A multi-model orchestration layer where every AI action is classified by risk, routed by policy, and logged with cryptographic integrity. Local inference by default. Cloud access only with explicit approval.
Every AI request flows through a governed pipeline. The orchestrator classifies the task, checks policy, selects the appropriate model, enforces data boundaries, and logs the entire decision chain.
Five production systems consolidated under a unified orchestration architecture. Each component addresses a distinct layer of the AI governance stack.
Project resolution, zone-based permissions (8 zone types), command safety classification, session continuity tracking, and fuzzy matching for project lookup. Python CLI with programmatic API.
Zero-trust security enclave for local LLM inference via Ollama. Policy-gated file access through YAML config, workspace bridge isolation (inbox/outbox/scratch), and hash-chain session audit trail. No outbound network.
Hybrid local+cloud AI workstation with multi-provider abstraction layer. Routes requests to Ollama (local), Anthropic Claude (cloud), or OpenAI-compatible endpoints. Streaming chat, SQLite persistence, conversation history.
Autonomous background worker with 6 specialized agents: Scanner, Planner, Executor, Tester, Reviewer, Monitor. SafetyGuard enforces path sandboxing, rate limits (5/hr), file size caps, kill switch at >50% failure rate.
37,500+ lines across 30 documents defining the complete operational model: 5-tier approval system, 8 session authority states, intent-based routing rules, agent boundary enforcement, and formal approval artifact format.
Session intelligence dashboard analyzing 80+ Claude Code sessions. Three.js 3D terrain visualization of activity patterns, D3 heatmaps, hour-of-day analysis. Zero external dependencies on backend.
The orchestrator selects the appropriate model based on task classification, data sensitivity, and operator policy. Local inference handles the majority of requests. Cloud access requires explicit policy allowance.
| Model | Provider | Location | Use Cases | Data Policy |
|---|---|---|---|---|
| Qwen 2.5 Coder 14B | Ollama | Local (RTX 4070) | Code generation, file operations, planning, review | No data leaves machine |
| Llama 3 8B | Ollama | Local (RTX 4070) | Fast classification, summarization, routing decisions | No data leaves machine |
| Claude (Opus/Sonnet) | Anthropic API | Cloud (opt-in) | Complex reasoning, large context, architecture review | Policy-gated, audited |
| OpenAI-Compatible | Configurable | Cloud (opt-in) | Provider flexibility, evaluation benchmarks | Policy-gated, audited |
Multiple independent safety layers ensure that autonomous AI actions remain bounded, auditable, and reversible.
Runtime enforcement layer in Auton that prevents dangerous operations. Path sandboxing (only D:\ProjectsHome), banned operations (rm -rf, --force, DROP TABLE), rate limiting (5 tasks/hr, 1 concurrent), file size caps (100KB/file, 10 files/task), disk free minimum (1GB), and automatic kill switch on >50% failure rate or 3 consecutive blocks.

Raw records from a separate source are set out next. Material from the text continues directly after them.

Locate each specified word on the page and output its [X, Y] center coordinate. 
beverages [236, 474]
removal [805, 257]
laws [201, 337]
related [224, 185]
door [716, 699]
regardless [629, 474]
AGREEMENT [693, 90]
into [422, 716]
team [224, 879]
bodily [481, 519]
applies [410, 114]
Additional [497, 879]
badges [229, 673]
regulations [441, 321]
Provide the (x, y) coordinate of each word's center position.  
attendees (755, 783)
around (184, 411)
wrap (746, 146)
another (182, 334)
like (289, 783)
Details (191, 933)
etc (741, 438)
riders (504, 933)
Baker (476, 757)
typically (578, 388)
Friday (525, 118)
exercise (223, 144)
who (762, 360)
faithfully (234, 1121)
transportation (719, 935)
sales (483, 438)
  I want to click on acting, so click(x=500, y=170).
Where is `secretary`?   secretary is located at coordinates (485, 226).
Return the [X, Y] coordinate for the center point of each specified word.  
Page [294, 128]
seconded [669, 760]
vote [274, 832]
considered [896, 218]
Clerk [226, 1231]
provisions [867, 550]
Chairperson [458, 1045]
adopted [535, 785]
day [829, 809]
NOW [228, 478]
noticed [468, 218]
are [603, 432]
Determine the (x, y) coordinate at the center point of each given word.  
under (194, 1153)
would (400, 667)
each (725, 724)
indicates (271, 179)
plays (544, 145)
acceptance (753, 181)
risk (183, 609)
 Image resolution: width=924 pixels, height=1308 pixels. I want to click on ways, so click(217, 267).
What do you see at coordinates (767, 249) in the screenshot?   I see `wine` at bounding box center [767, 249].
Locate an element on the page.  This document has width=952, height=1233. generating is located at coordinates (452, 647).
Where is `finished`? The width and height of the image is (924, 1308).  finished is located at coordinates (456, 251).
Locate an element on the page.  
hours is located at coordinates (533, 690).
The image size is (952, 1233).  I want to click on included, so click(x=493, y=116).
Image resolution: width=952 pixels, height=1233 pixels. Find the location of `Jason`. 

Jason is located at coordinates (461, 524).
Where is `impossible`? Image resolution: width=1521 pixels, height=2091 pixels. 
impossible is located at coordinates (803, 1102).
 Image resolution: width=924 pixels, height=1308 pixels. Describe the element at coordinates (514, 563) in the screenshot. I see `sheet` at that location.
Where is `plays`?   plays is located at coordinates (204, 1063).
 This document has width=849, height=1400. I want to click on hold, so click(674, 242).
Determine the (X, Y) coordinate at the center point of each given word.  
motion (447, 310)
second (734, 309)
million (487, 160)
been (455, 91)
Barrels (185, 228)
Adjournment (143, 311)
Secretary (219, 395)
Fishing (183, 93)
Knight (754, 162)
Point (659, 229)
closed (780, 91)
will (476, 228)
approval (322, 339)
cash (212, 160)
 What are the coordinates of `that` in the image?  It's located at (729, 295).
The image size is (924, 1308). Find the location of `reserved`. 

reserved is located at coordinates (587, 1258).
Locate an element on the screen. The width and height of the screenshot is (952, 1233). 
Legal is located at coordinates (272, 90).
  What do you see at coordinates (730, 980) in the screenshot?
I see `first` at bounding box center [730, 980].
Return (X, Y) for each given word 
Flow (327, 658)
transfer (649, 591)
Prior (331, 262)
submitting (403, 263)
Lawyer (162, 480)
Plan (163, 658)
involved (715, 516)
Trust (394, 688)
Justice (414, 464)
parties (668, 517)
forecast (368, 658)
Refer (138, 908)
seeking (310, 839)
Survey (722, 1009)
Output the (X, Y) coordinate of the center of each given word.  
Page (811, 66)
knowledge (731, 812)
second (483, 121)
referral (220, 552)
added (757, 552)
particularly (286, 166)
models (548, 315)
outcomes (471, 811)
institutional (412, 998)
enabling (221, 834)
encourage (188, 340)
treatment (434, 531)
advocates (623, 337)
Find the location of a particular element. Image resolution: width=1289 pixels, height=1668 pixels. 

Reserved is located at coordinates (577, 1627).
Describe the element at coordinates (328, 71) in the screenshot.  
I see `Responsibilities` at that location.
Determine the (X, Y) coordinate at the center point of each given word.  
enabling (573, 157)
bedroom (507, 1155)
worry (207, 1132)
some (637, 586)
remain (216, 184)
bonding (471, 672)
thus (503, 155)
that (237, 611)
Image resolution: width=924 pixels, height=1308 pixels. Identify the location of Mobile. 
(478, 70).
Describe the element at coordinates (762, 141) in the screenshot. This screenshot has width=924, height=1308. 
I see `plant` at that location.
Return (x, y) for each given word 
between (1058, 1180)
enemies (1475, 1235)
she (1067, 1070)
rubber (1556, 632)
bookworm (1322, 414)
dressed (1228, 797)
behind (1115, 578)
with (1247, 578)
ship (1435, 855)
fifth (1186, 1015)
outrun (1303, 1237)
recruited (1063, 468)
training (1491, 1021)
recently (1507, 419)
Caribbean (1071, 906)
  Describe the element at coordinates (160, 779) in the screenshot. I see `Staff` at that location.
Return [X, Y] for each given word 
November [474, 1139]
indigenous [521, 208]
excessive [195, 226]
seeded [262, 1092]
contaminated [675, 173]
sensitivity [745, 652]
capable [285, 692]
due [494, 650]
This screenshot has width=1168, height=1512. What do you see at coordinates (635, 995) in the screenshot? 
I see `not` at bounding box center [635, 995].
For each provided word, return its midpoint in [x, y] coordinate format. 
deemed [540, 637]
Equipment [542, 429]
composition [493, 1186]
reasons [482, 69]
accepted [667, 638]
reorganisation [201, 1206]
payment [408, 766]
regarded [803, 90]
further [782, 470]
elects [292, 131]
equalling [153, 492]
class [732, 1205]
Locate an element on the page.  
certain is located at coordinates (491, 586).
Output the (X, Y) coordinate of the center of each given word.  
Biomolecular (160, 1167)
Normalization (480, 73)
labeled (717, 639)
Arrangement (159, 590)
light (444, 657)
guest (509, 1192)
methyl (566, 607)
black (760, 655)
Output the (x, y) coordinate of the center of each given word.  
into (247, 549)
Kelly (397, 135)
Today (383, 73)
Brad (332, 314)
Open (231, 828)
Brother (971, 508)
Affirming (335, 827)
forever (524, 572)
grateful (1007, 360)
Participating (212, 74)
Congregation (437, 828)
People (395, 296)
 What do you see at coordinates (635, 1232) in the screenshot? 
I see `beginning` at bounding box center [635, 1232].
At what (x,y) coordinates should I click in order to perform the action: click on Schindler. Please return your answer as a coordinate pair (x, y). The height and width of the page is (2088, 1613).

Auton operates in DRY_RUN by default. Escalation to SUPERVISED requires: 10 successful reviews, 3 days of operation, <10% failure rate. Escalation to AUTONOMOUS requires: 50 successful tasks, 14 days, <5% failure rate, plus explicit human approval.
LLM Enclave enforces strict file access via bridge_policy.yaml. Allowed roots: D:\ProjectsHome only. Deny patterns: .env, credentials, private keys, node_modules, .git directories. All file operations route through workspace bridge (inbox/outbox/scratch).
Every state transition, permission grant, and AI decision is logged in append-only NDJSON format. Each entry includes a SHA-256 hash of the previous entry, creating a tamper-evident chain. Integrity is verified on every read. Chain breaks are flagged immediately.
| Layer | Technology | Purpose | Status |
|---|---|---|---|
| Inference | Ollama + RTX 4070 | Local LLM execution, GPU-accelerated | Operational |
| Server | Fastify (TypeScript) | API, WebSocket streaming, model proxy | Active |
| Frontend | React + Vite + Tailwind | Chat UI, model selector, dashboard | Active |
| Database | SQLite (sql.js WASM) | Conversations, sessions, audit trail | Active |
| Governance | Python + YAML | Router, enforcement, zone model | Operational |
| Agents | Python + asyncio | 6 autonomous agents, event bus | DRY_RUN |
The orchestrator sits between users/agents and all AI resources. Nothing reaches a model without passing through the policy engine first.